Good for: a comforting red that hugs you as you sip. A gateway Grenache for drinkers of big Aussie Shiraz.
The group Wine’s The Quiver Grenache 2019
From: McLaren Vale
RRP $34 – we were gifted this bottle
From cherry blossom aromas, this Grenache starts of rich and thick in the mouth that thins out and spreads out over the palate.
Floral flavours follow the aroma as well as a rich woody bramble note that carries on to a deep and rich finish with a hint of spice and heat from the outstanding 15.5% ABV.
The group Wines is a cooperative of grape growers making red wine from their grapes for themselves. It implies the growers get a chance to show us the red wine they had in mind when they cultivated and nurtured these grapes.

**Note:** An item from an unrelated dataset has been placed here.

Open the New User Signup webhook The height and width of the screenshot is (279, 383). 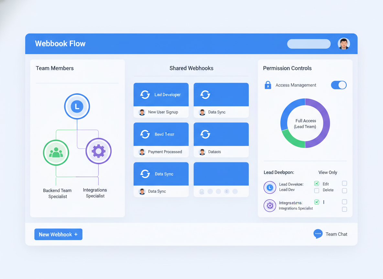163,112
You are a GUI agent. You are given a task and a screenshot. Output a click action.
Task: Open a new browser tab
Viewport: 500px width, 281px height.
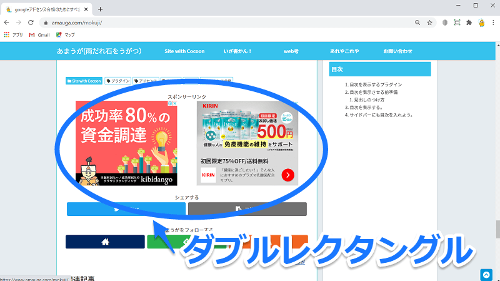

The results from other wines from The group are startling and each has been given a collective noun for a name. A quiver is the collective noun for a group of cobras. You can read much more about The group here.
Good for: eating lamb ratatouille and roast veggies – that’s brand ambassador Matt Moran’s suggestion, not ours!
The Ethereal One Fleurieu Grenache 2020
From: Fleurieu Peninsula, McLaren Vale
We paid: $27
Red currant, blackberry and sweet cherry aromas with a touch of violet. Flavours of cherry, plum and very fine tannins balanced with a sharp raspberry. There’s very little oak or vanilla here, but it’s still has that smooth, silky body of a good yet well-priced Aussie Grenache.
Good for: daytime red or a good sundowner – would even work as a summer red
Chapel hill Bush Vine Grenache 2019
From: McLaren Vale
We paid: $42
Lighter in colour than its compatriots, this Grenache displays red fruit and light caramel on the nose, and ripe plum, cherry and red currant flavours balanced with medium tannins and an oaky presence. There’s a light vanilla note too thanks to the French oak casks.
This red wine opens slowly, so aeration or decanting is a good idea and will reward you with much more tobacco and vanilla notes, and even much more structure.
Good for: cellaring and gifting – this red wine has the nicest packaging, many profound flavour profile and probably the best ageing potential.
Whichever Grenache you opt for from this list you’re guaranteed a good drop. They’re all fantastic wines. the most essential thing is to delight in this fantastic variety – we’ve got a feeling it’s the next big thing.
What’s more, world Grenache Day, which the Grenache association started in 2013, celebrates this unduly humble grape on the third Friday of September every year. So make sure you have a bottle or two handy!